RECORDS SUPPLIED →
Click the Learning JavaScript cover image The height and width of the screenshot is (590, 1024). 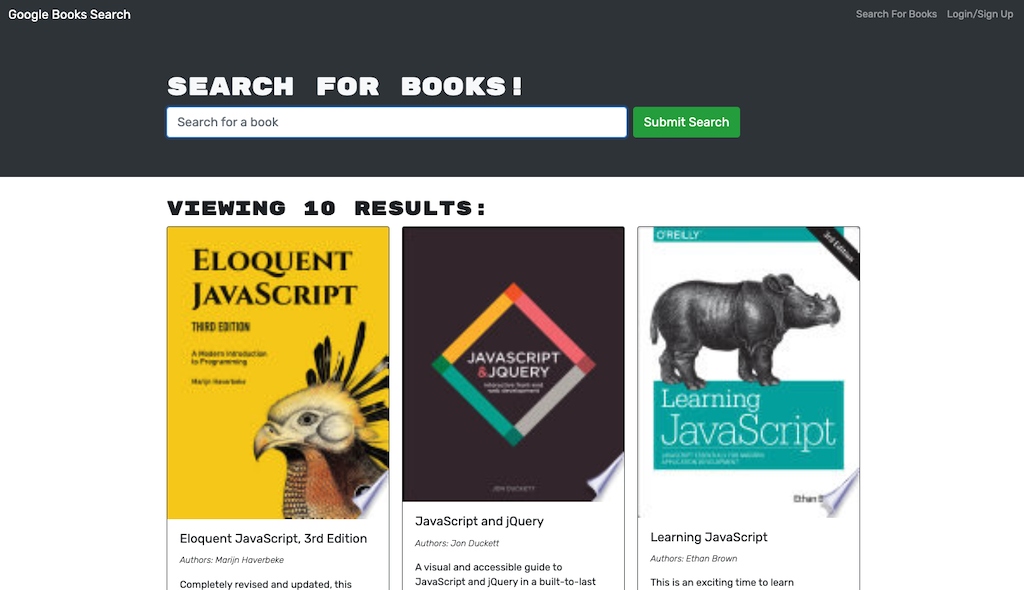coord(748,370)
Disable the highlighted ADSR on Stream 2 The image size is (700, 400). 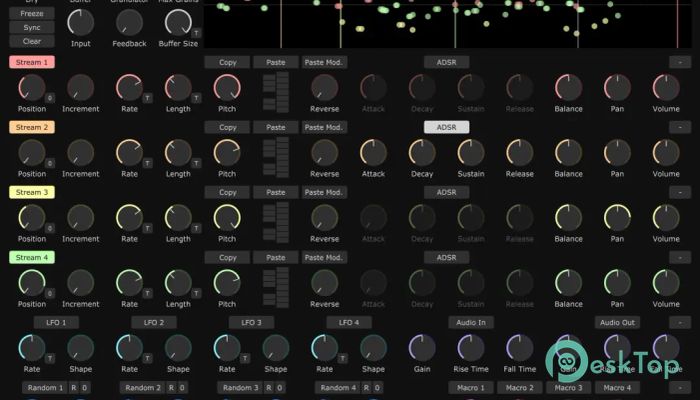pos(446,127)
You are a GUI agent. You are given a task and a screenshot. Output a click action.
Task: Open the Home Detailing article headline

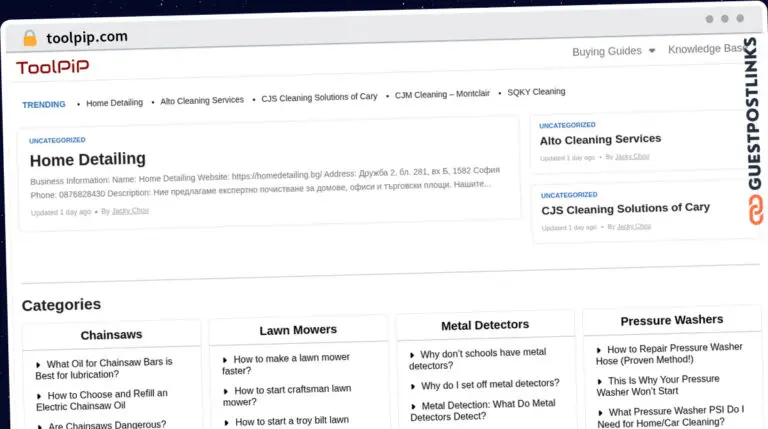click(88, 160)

WORK TO BE COMPLETED →
Without the pictures, retype exactly the lines from the one that holds "You are a GUI" to the last line of the data above, both of them included.

WRITTEN SOLUTION →
You are a GUI agent. You are given a task and a screenshot. Output a click action.
Task: Open the Home Detailing article headline

click(88, 160)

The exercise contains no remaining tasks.